According to IIHS, research shows that traffic flow improves after intersections are converted to roundabouts. Additionally, there is less vehicle idling, which results in fewer vehicle emissions at the location.
Older traffic circles sometimes have traffic signals dictating the right of way but most modern ones only have yield signs. Some modern roundabouts feature flow-through lanes which allow shortcutting for partings simply going a quarter of the way around.
Roundabouts aren't just safer for vehicles. They have distinct advantages for pedestrians as well as they are able to walk on sidewalks around the perimeter rather than crossing only one direction at a time. Crossing distances are usually shorter than they would be during a traditional frolic through the roadway and vehicles are frequently moving slower than they usually would.

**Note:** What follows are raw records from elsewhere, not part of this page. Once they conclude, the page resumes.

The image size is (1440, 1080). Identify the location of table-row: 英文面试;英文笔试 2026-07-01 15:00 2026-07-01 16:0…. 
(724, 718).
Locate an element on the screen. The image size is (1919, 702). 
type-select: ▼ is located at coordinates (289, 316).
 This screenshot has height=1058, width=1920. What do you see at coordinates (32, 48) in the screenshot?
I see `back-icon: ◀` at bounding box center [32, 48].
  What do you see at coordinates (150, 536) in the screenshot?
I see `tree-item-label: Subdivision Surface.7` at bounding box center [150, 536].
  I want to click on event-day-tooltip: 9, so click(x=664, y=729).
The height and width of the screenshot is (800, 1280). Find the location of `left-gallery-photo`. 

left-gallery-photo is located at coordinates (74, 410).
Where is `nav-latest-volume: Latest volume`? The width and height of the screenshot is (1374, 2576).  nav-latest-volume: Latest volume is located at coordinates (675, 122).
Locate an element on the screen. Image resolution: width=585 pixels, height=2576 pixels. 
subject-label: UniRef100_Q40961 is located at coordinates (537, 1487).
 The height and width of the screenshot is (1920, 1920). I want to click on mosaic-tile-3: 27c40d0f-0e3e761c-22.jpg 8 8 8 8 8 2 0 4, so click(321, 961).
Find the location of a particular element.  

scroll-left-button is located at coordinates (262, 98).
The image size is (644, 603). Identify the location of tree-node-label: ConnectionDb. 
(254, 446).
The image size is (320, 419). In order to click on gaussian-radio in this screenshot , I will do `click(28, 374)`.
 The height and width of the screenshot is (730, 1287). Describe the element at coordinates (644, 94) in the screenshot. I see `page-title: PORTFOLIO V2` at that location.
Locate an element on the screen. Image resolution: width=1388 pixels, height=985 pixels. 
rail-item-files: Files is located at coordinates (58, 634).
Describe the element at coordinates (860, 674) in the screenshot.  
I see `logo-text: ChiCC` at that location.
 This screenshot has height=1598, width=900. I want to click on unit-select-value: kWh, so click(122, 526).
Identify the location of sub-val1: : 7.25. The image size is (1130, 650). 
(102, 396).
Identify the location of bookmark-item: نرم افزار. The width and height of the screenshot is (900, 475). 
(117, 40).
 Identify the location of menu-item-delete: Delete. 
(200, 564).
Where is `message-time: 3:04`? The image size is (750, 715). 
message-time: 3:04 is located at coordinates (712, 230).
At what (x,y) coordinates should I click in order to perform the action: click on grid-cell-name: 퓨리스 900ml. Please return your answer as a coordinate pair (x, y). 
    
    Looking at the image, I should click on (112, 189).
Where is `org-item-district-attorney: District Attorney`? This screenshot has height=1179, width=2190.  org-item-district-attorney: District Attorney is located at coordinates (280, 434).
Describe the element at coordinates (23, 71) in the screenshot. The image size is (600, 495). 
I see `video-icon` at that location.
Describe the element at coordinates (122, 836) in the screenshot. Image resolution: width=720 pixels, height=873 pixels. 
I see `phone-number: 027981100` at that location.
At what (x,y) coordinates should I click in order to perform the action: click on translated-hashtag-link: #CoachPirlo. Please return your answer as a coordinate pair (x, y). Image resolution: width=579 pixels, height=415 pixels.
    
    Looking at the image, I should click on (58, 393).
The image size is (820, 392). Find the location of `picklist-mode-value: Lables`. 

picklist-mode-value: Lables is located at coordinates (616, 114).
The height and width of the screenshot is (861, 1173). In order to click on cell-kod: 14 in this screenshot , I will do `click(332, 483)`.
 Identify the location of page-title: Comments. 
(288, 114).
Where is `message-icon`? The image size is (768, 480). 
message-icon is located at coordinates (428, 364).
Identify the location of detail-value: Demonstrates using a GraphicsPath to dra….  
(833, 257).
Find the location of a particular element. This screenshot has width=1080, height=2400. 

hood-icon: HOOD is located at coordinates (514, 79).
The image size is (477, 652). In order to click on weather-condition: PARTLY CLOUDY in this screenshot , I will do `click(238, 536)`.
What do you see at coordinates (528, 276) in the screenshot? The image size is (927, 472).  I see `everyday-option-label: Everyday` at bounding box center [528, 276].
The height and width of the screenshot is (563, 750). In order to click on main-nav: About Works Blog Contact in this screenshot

What we now know as the roundabout gained popularity in the United Kingdom in the 1960s and is seeing expanded use throughout the U.S. and Europe in modern times. The first modern roundabouts were popularized in Nevada in the 1990s.
While there are benefits for motorists and pedestrians, it comes at the cost of cyclists who are often required to ride in the road and can find themselves caught up amongst vehicles in the rotary when speciality lanes are not present.
Cycling races often bemoan the uptick in rotaries, which cause hazards to racers at speed while crashes often happening as the peloton splits to traverse the obstacle and the surrounding lane dividers.
Some states, including New York and Virginia, have adopted "roundabout first" policies requiring that roundabouts be considered a preferred alternative when building new intersections or upgrading older ones.
Up-front construction costs of roundabouts can be pricey, but the overall cost of maintenance once built is generally cheaper, according to IIHS. There is also the benefit of a lessened cost of police and firefighter time spent dealing with accidents at high-risk intersections in addition to the human life toll.
The service life of a roundabout is significantly longer, approximately 25 years, compared with 10 years for a typical traffic signal.